More than a dozen studies have shown that spending hours
in the sun without proper eye protection can increase
the chances of developing age-related eye diseases like
cataracts and macular degeneration. Ophthalmologists now
recommend wearing UV-absorbent sunglasses and brimmed
hats when in the sun long enough to get a suntan or
sunburn.
People mistakenly confuse the ability of sunglasses to
block UV light with the color and darkness of the
lenses. In truth, UV protection comes from a chemical
coating applied to the surface of the lens. Shop for
sunglasses that absorb 99 or 100% of all ultraviolet
(UV) light. Some lens manufacturers' labels say "UV
absorption up to 400 nm." This is the same thing as 100%
UV absorption.
In addition to UV light, sunlight also has low levels of
infrared rays. Infrared wavelengths are invisible and
produce heat. The eye seems to tolerate infrared well.

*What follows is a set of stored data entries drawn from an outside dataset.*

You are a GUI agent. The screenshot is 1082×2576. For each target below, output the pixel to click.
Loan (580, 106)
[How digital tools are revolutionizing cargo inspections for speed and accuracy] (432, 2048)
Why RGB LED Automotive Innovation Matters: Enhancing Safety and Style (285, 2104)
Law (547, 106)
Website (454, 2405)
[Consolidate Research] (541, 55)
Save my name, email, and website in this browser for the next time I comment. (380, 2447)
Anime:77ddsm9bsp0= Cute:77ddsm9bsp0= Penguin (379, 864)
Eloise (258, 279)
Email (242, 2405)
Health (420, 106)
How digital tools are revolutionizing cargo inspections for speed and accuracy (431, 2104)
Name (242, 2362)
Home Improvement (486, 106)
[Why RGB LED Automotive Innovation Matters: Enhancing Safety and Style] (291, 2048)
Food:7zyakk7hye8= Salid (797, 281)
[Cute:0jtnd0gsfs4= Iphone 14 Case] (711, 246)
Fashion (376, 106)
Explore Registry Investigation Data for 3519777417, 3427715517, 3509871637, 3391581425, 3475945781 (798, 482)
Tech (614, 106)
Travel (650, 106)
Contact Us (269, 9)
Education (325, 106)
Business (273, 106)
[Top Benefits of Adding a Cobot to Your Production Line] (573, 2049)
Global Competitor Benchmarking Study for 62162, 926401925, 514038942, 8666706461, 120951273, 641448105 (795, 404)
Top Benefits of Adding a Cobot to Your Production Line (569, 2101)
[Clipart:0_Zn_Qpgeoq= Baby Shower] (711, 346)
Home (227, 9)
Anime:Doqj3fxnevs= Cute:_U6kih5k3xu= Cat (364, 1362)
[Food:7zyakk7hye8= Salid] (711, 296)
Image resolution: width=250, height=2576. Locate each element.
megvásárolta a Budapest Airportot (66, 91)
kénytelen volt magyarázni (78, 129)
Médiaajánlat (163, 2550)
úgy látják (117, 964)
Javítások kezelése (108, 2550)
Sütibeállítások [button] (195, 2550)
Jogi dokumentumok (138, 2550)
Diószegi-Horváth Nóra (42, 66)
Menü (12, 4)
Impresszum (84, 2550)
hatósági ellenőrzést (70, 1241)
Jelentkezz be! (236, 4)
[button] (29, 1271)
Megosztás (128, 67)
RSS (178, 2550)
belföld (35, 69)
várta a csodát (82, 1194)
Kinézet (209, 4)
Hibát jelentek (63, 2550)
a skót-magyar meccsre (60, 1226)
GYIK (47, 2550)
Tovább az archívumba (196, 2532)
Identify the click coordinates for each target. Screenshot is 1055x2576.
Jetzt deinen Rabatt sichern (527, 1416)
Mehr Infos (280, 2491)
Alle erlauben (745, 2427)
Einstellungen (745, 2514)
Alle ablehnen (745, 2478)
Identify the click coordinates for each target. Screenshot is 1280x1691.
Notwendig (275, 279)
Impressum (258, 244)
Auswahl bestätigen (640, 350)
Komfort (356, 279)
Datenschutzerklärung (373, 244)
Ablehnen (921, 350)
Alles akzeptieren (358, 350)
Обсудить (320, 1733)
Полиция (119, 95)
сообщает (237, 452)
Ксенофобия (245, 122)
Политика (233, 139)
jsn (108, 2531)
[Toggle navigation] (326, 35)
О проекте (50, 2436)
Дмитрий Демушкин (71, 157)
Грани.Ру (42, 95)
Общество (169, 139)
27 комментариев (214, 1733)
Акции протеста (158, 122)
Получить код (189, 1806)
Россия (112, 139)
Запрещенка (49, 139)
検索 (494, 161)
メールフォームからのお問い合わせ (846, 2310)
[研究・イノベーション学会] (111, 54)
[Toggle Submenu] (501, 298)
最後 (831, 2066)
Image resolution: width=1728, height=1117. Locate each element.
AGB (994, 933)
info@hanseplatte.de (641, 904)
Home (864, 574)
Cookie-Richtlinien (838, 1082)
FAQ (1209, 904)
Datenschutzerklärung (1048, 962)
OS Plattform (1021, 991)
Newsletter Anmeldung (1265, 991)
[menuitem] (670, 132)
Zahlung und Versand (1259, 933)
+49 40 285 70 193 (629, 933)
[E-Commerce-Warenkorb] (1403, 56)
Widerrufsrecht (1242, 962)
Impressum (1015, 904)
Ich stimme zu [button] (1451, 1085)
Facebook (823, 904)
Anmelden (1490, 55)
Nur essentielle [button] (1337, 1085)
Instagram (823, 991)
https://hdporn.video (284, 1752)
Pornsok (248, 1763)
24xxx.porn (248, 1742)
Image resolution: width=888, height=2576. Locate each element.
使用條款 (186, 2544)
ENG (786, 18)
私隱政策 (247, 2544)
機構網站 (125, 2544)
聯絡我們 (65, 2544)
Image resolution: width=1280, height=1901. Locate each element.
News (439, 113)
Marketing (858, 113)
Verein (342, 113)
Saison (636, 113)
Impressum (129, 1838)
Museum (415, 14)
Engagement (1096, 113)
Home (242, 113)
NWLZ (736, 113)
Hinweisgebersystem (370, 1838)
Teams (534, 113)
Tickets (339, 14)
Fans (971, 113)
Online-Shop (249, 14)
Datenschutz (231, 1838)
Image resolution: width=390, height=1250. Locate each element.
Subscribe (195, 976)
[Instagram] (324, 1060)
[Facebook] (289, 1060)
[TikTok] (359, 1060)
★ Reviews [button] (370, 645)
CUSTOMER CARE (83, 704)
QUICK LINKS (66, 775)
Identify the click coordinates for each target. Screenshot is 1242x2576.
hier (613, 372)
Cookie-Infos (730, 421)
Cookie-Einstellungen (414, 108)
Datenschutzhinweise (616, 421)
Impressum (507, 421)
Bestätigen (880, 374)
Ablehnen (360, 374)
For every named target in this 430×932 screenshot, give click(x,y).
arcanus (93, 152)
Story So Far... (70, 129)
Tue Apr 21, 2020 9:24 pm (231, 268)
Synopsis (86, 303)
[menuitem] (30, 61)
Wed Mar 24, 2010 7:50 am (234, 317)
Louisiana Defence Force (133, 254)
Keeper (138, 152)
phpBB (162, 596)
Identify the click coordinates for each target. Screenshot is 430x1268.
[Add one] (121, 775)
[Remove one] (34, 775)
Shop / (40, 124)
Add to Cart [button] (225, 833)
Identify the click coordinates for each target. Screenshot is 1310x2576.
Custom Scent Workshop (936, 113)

Research has not shown a connection between eye disease
and infrared light ray exposure.
Polarized lenses cut reflected glare, like sunlight
bouncing off water, pavement, or snow. Sunglasses with
polarized lenses are popular and useful for fishing,
driving, and skiing. Polarization has nothing to do with
UV light absorption, but many polarized lenses are now
made with a UV-blocking substance.
Wraparound glasses are shaped to keep light from shining
around the frames and into the eyes. Studies have shown
that enough UV rays enter around ordinary eyeglass
frames to reduce the benefits of protective lenses.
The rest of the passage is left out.